The plot sees Garner’s Riley North become a vigilante after her husband and daughter are killed by cartel members in a drive-by shooting at the Christmas carnival.

Riley survives the attack, but the loss of her family affects her greatly.

Her attempts to achieve justice for them through the legal system are thwarted, however, by a raft of corrupt officials.

Fast-forward five years and everyone related to the case is slowly popping up dead.

The story is compelling enough but the way it’s put together is unoriginal and a little try-hard.

Firstly, the wigs Garner wears throughout the film are so bad that it’s difficult for the audience not to be distracted.

Secondly, it’s all well and good to have a female lead in an action movie – this was done to great effect in Sicario, Kill Bill, Atomic Blonde and Mad Max: Fury Road – but don’t have her doing superhuman feats that would stretch believability in even the most gargantuan of male leads.

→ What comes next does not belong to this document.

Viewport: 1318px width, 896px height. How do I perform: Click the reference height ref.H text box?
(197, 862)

Could have been better: Jennifer Garner cannot save a terrible, out-of-date script in the disappointing action flick Peppermint, rated MA15+, in cinemas now.

Could have been better: Jennifer Garner cannot save a terrible, out-of-date script in the disappointing action flick Peppermint, rated MA15+, in cinemas now.

Peppermint tries to be clever by incorporating social media into its plot, but it sadly doesn’t realise that that trope is about five to seven years too late.

Everything about this film feels outdated, of the wrong era.

The opening titles could have easily been lifted from a mid-budget crime drama in the late-90s, they’re so out of date.

It’s also confusing what message the filmmakers are trying to send. Do they condone vigilante behaviour?

It’s not like in Law Abiding Citizen where we can empathise with Gerard Butler’s plight but still recoil at the lengths which he goes to prove his point – that film provides enough perspective from other characters to allow for a clear view.

Not Peppermint though. We follow a few cops chasing Riley down, but even they don’t seem overly concerned by her brazen killing spree.

If you’re after a smart, modern action movie, you probably won’t find it in Peppermint.